Instructions to follow
Of all the lines in this material, how many have the word "target"? Give only the number.

++++ Data to examine ++++

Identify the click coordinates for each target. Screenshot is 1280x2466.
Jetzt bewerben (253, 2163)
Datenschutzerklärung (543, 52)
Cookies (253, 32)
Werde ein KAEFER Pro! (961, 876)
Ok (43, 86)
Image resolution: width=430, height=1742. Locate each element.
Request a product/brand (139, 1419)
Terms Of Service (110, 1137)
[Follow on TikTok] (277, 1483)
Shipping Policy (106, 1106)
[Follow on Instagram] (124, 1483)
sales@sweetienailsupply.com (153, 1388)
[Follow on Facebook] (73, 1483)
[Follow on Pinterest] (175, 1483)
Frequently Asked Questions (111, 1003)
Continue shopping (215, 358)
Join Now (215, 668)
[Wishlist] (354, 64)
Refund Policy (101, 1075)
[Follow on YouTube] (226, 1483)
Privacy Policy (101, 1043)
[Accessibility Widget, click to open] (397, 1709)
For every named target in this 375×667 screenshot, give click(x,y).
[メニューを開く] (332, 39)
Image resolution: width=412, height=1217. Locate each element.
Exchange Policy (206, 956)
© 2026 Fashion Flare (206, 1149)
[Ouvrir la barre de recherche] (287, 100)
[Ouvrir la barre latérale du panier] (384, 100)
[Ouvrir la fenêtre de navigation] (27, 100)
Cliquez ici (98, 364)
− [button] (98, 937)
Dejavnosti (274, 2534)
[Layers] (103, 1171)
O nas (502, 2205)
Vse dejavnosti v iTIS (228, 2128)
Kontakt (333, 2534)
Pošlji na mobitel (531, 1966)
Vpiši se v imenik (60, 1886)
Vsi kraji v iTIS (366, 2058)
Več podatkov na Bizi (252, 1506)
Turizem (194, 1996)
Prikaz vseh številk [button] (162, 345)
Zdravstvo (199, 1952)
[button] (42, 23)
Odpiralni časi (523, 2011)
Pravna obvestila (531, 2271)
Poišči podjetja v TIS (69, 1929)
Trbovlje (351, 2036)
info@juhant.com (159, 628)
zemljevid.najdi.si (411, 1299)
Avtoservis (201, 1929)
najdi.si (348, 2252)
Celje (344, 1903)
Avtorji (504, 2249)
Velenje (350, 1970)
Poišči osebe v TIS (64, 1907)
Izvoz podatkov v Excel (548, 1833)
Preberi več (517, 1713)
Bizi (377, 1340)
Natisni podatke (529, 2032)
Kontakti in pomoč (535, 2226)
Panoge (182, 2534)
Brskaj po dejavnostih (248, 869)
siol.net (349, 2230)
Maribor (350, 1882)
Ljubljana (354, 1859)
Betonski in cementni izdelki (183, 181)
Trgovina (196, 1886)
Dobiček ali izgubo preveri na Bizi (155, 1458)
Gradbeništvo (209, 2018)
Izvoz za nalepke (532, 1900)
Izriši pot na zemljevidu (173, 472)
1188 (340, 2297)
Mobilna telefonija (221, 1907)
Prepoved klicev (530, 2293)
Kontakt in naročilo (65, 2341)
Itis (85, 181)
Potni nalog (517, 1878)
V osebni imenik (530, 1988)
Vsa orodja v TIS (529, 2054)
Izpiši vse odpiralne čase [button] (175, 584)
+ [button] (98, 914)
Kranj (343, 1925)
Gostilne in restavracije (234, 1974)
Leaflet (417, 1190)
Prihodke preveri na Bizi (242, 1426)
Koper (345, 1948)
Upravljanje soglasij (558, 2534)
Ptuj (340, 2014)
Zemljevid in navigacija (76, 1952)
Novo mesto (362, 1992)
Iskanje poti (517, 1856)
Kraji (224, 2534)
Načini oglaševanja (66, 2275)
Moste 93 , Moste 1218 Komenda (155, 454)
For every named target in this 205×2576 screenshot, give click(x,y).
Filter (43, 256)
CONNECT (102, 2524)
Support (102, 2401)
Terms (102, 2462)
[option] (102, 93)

++++

Task response
3